QUOTED PASSAGE »
+ + + + +

The increases in gross profit and gross profit percentage were primarily the
result of $3.3 million in gross profit generated by the retail health food
stores, which were acquired in the third and fourth quarters of fiscal 1999.
Profit margins generated by the retail food stores are typically 40-45%
compared to profit margins of 9-11% generated by the distribution segment.

Gross profit increased 35.9% to $41.7 million for the nine months ended June
30, 2000 from $30.7 million over the same period during the prior year.  Gross
profit as a percent of sales increased to 12.3% for the period compared to
11.1 % for the nine months ended June 30, 1999.  Gross profit by business
segment for the nine months ended June 30, 2000 is as follows (dollars in
millions):

                                              Nine months ended
                                                  June 30,
                                              -----------------     Incr/
                                               2000       1999     (Decr)
                                              ------     ------    ------
    Wholesale distribution (recurring)        $ 30.3     $ 25.7    $  4.6
    Wholesale distribution (nonrecurring)        0.7        3.7      (3.0)

+ + + + +

EXTRACTED ENTRIES »
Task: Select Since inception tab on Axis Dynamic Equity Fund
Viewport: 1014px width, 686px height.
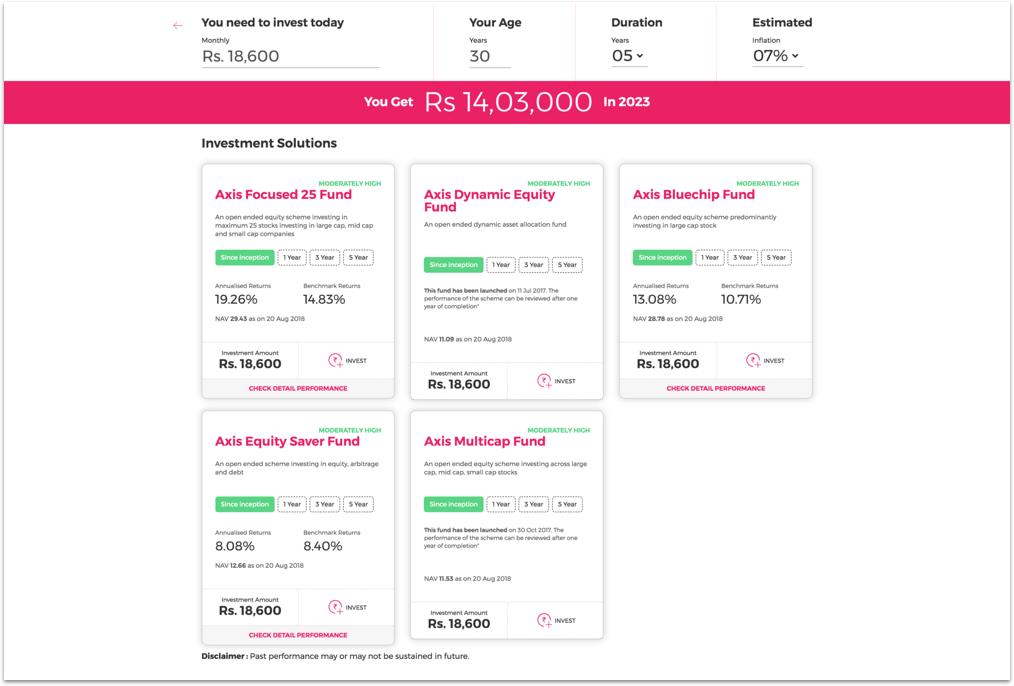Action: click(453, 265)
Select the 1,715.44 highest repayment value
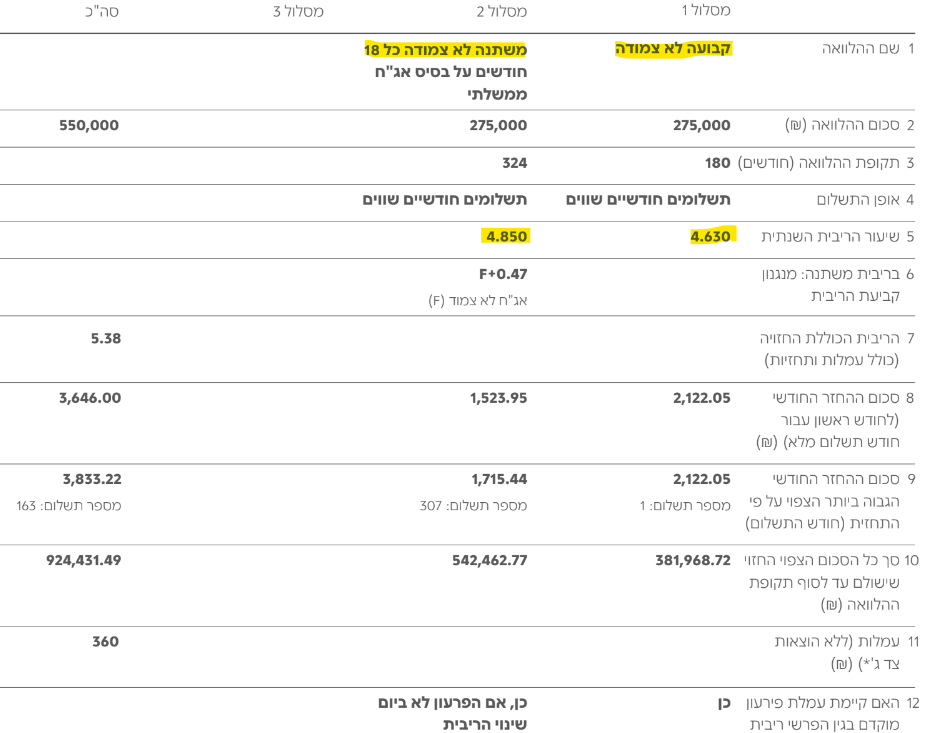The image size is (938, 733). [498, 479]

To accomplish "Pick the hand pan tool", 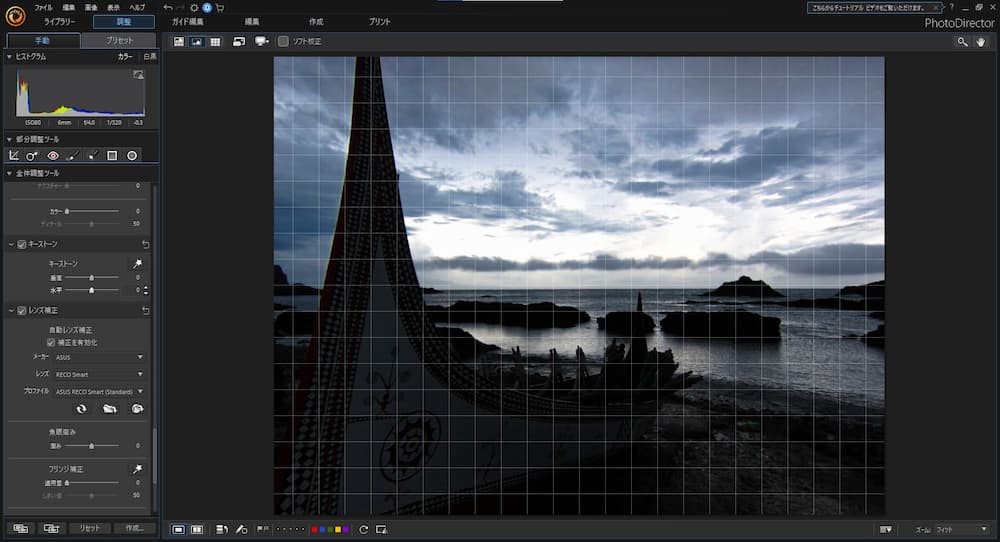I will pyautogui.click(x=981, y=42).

+ + + + +

TASK INSTRUCTIONS »
a) Rewrite the records as a numbered list, starting at the beginning of the records and ending at the line that contains "The image size is (938, 733). [498, 479]", with blank lines left out and the pictures omitted.
b) Continue the passage on gross profit from where it stops.
The financial text and the records have no connection to each other.

OUTPUTS IN ORDER »
a)
1. Task: Select Since inception tab on Axis Dynamic Equity Fund
2. Viewport: 1014px width, 686px height.
3. Action: click(453, 265)
4. Select the 1,715.44 highest repayment value
5. The image size is (938, 733). [498, 479]

b)
    Retail health food stores                   10.7        1.3       9.4
                                              ------     ------    ------
                                              $ 41.7     $ 30.7    $ 11.0
                                              ======     ======    ======

The increases in gross profit and gross profit percentage were primarily
attributable to $10.7 million in gross profit generated by the retail health
food stores, which were acquired in the third and fourth quarters of fiscal
1999.  Profit margins generated by the retail food stores are typically 40-45%
compared to profit margins of 9-11% generated by the distribution segment.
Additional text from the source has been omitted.